* **Required action**: Copy every entry below exactly, and keep out the pictures.

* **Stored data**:
Start of Block
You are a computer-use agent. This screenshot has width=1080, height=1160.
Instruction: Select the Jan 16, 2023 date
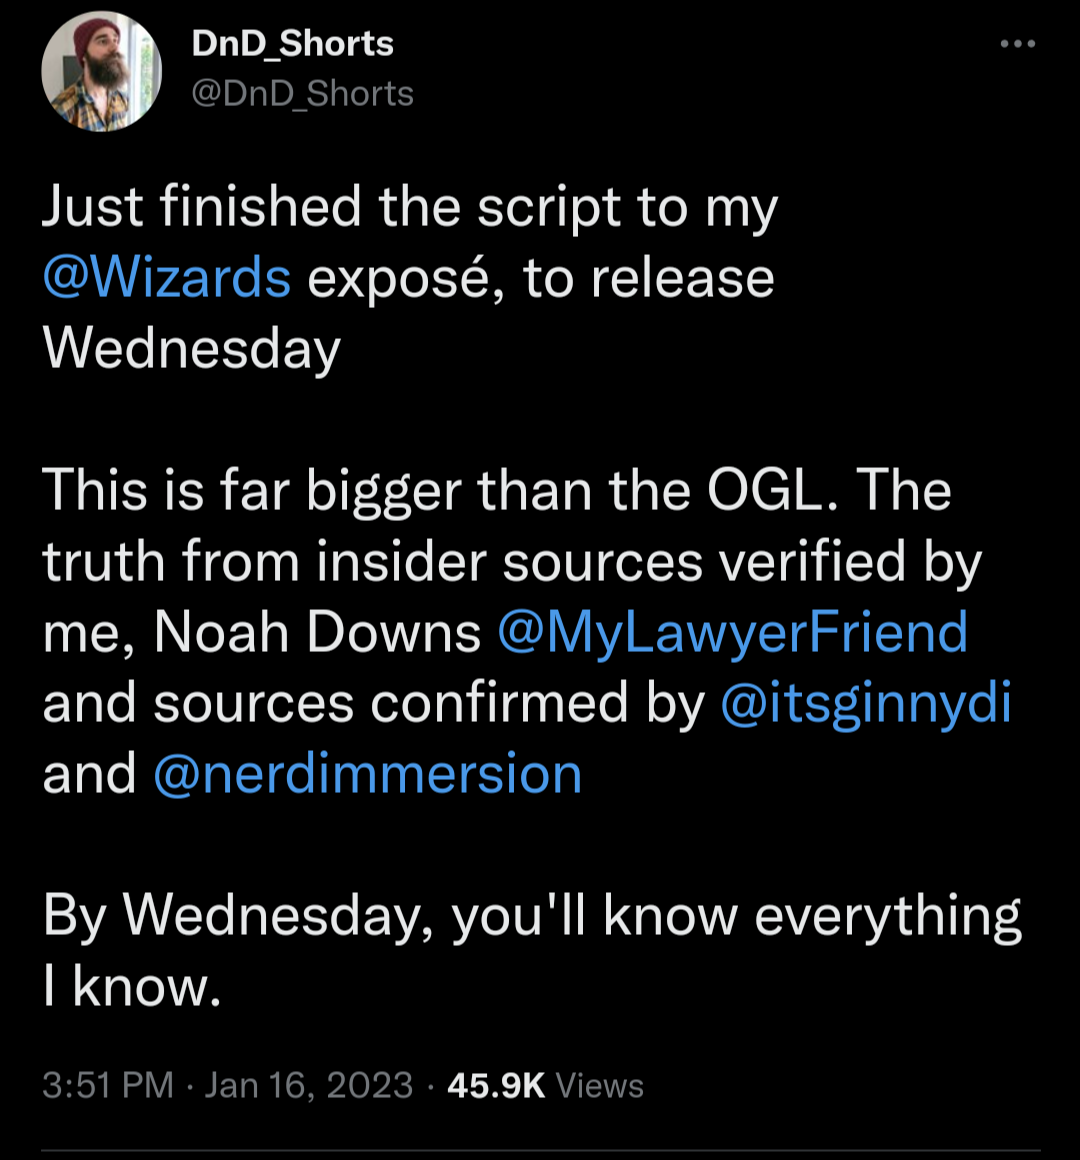click(308, 1086)
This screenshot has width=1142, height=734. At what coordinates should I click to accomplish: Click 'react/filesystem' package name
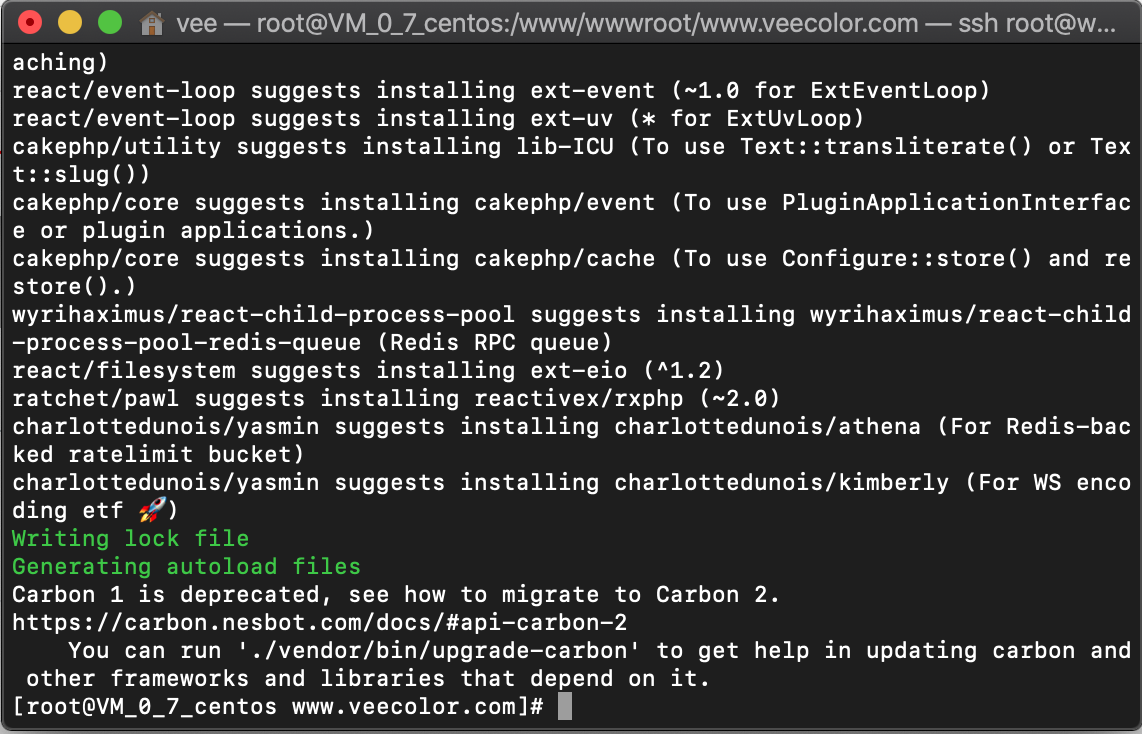[x=124, y=371]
End of Block
* **Response below**:
You are a computer-use agent. This screenshot has width=1080, height=1160.
Instruction: Select the Jan 16, 2023 date
click(308, 1086)
This screenshot has width=1142, height=734. At what coordinates should I click to accomplish: Click 'react/filesystem' package name
[x=124, y=371]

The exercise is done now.